(Stored records)
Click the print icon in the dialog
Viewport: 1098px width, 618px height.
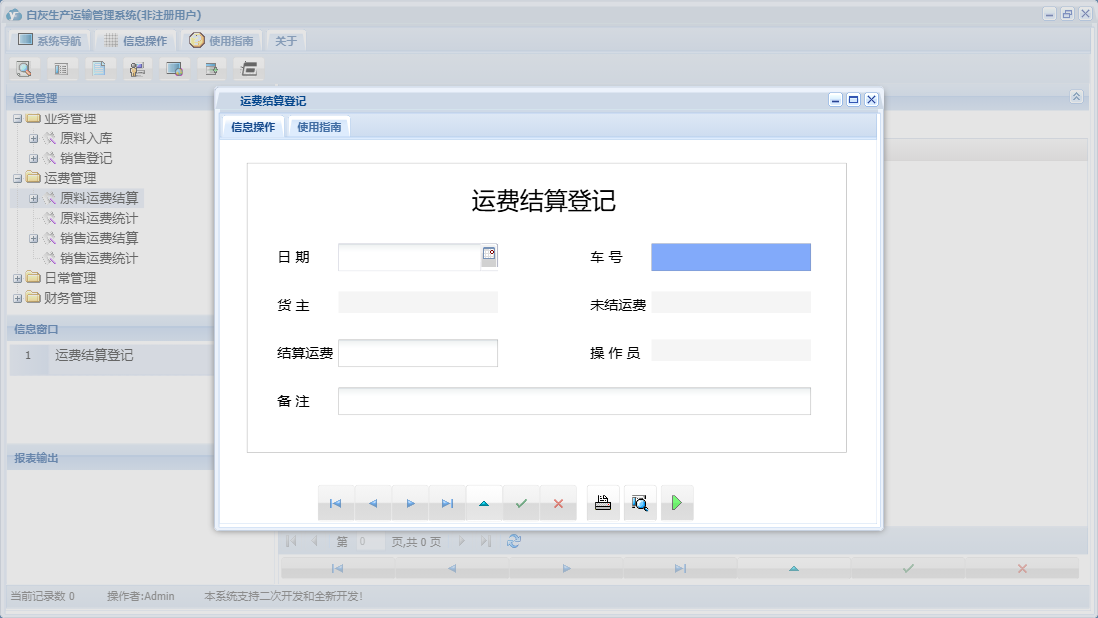603,503
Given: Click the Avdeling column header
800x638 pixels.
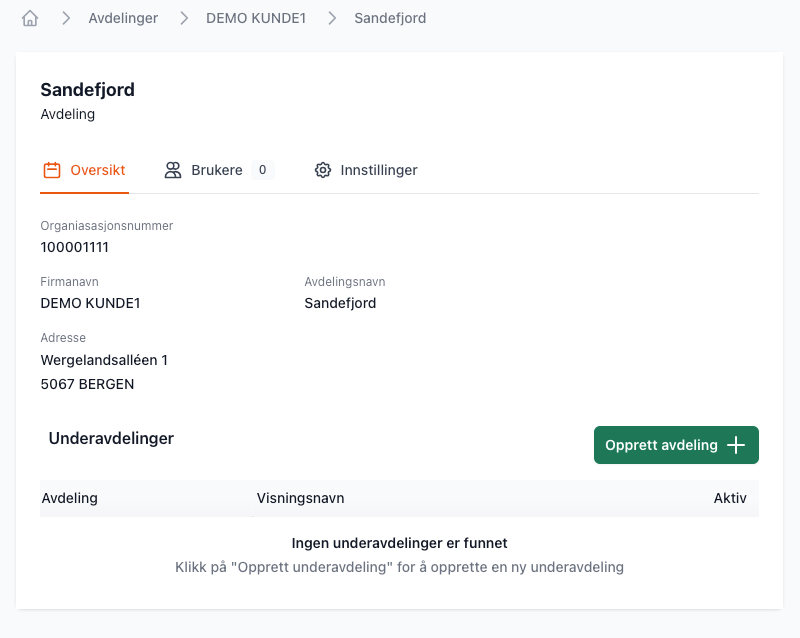Looking at the screenshot, I should click(70, 498).
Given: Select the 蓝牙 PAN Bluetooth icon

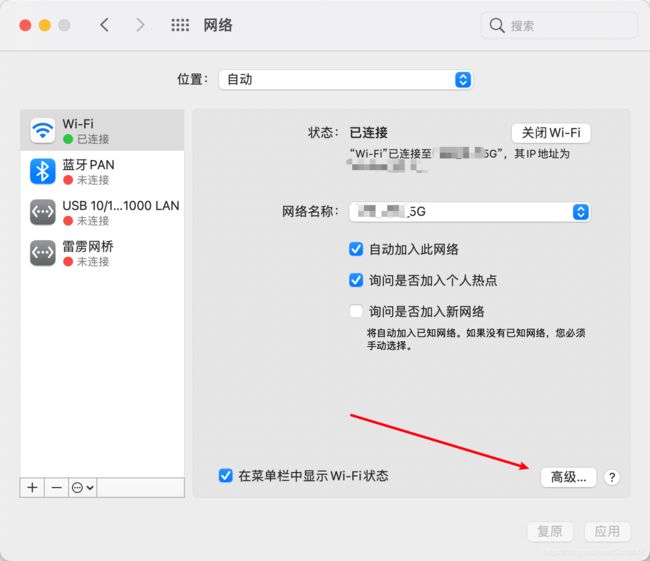Looking at the screenshot, I should 43,171.
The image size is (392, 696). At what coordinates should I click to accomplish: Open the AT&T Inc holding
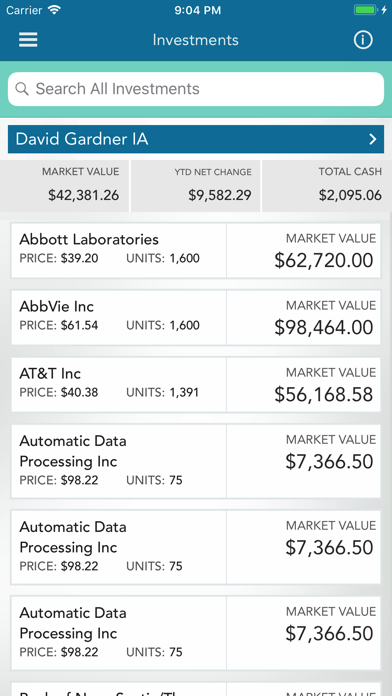pyautogui.click(x=196, y=385)
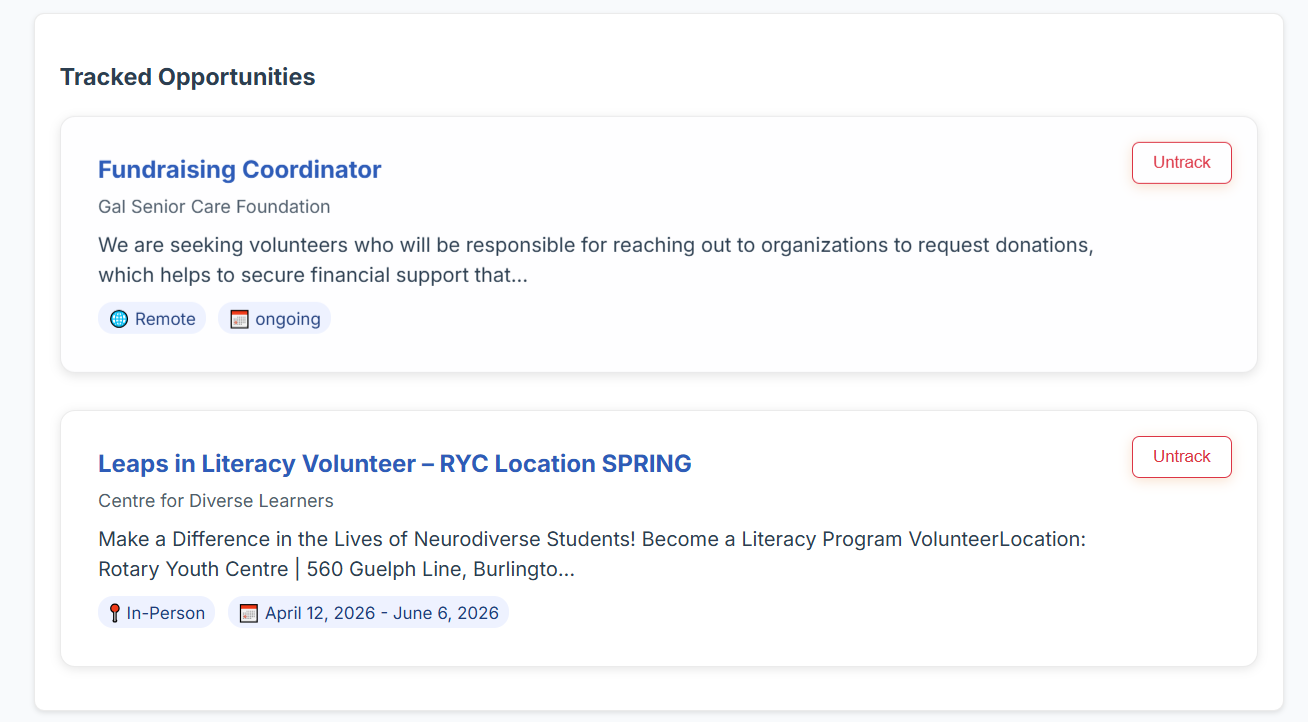Click the Gal Senior Care Foundation organization name

click(214, 207)
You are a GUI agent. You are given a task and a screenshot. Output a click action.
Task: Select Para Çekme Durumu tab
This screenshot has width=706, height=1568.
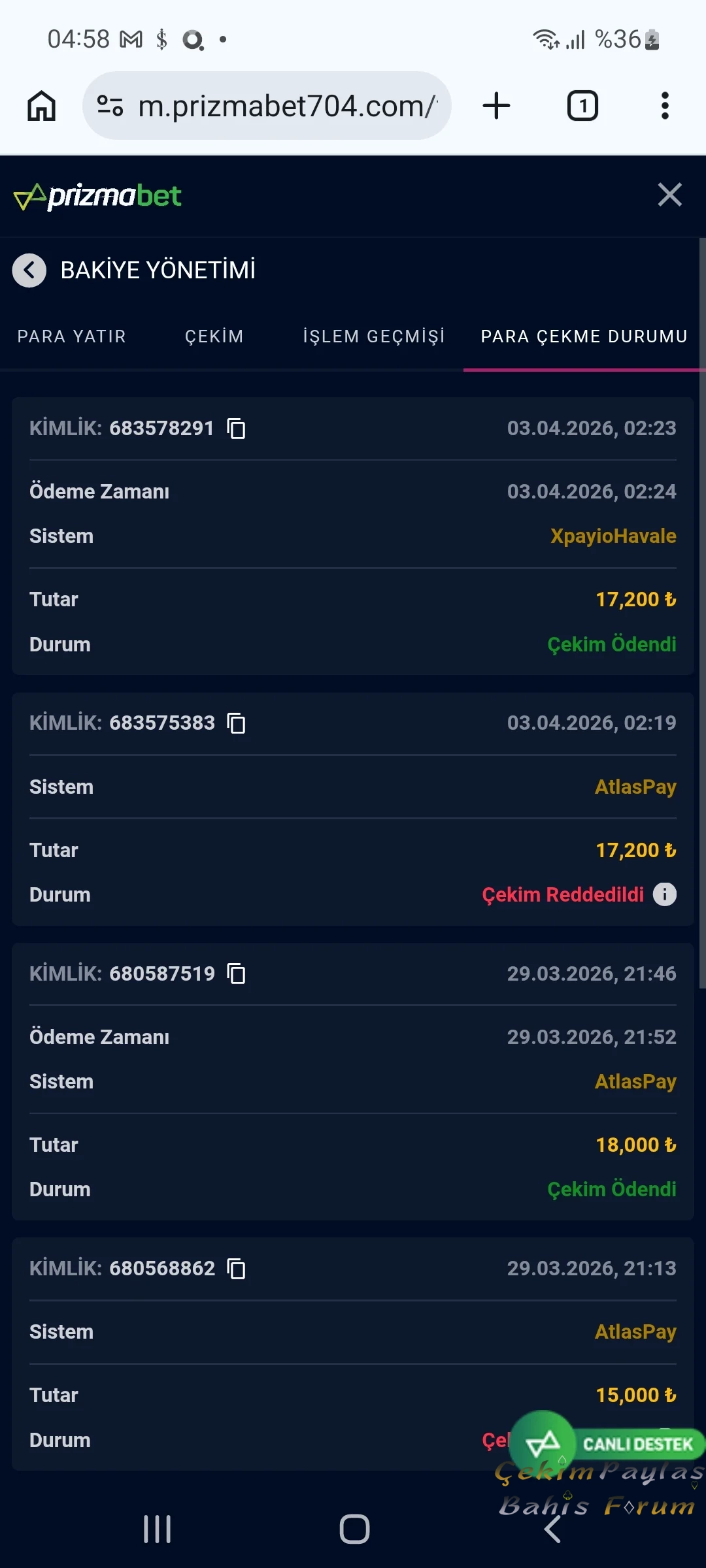click(x=584, y=336)
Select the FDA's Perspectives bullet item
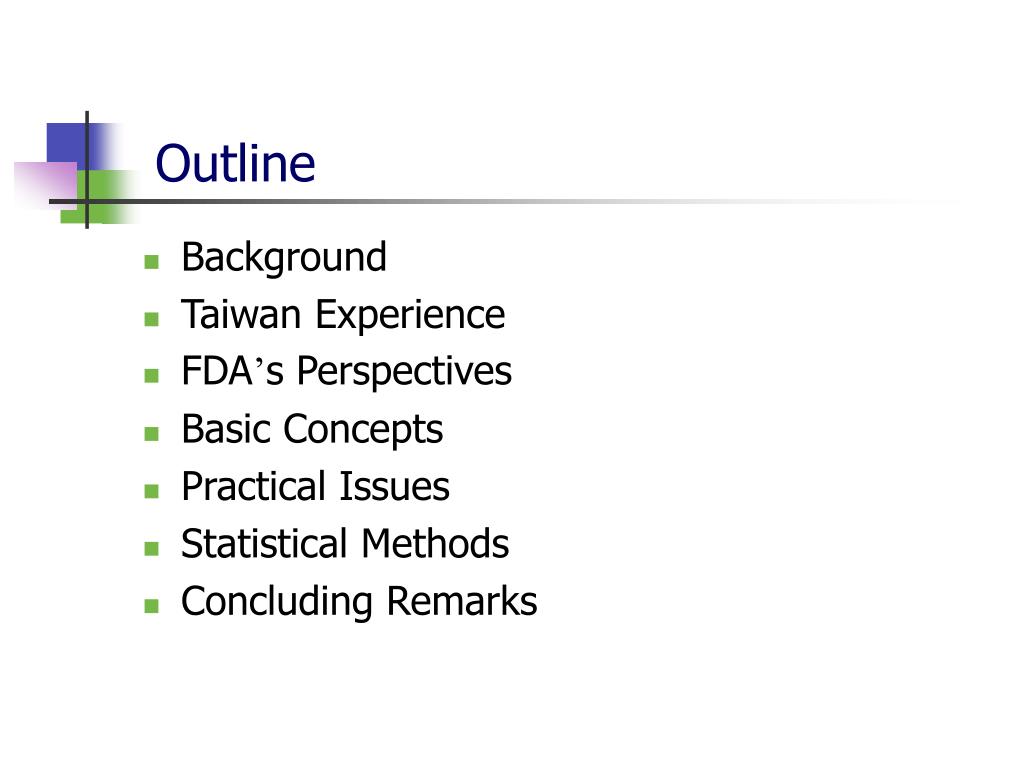The image size is (1024, 768). point(346,372)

Exercise directions:
Transcribe each entry above character for character, omitting pictures.

Answer for this exercise:
Click the print icon in the dialog
Viewport: 1098px width, 618px height.
603,503
Given: Click the Avdeling column header
800x638 pixels.
Looking at the screenshot, I should click(70, 498).
Given: Select the 蓝牙 PAN Bluetooth icon

Looking at the screenshot, I should 43,171.
The image size is (392, 696). At what coordinates should I click to accomplish: Open the AT&T Inc holding
pyautogui.click(x=196, y=385)
Click the Gal Senior Care Foundation organization name

click(214, 207)
You are a GUI agent. You are given a task and a screenshot. Output a click action.
Task: Select Para Çekme Durumu tab
This screenshot has width=706, height=1568.
click(x=584, y=336)
Select the FDA's Perspectives bullet item
The image size is (1024, 768). point(346,372)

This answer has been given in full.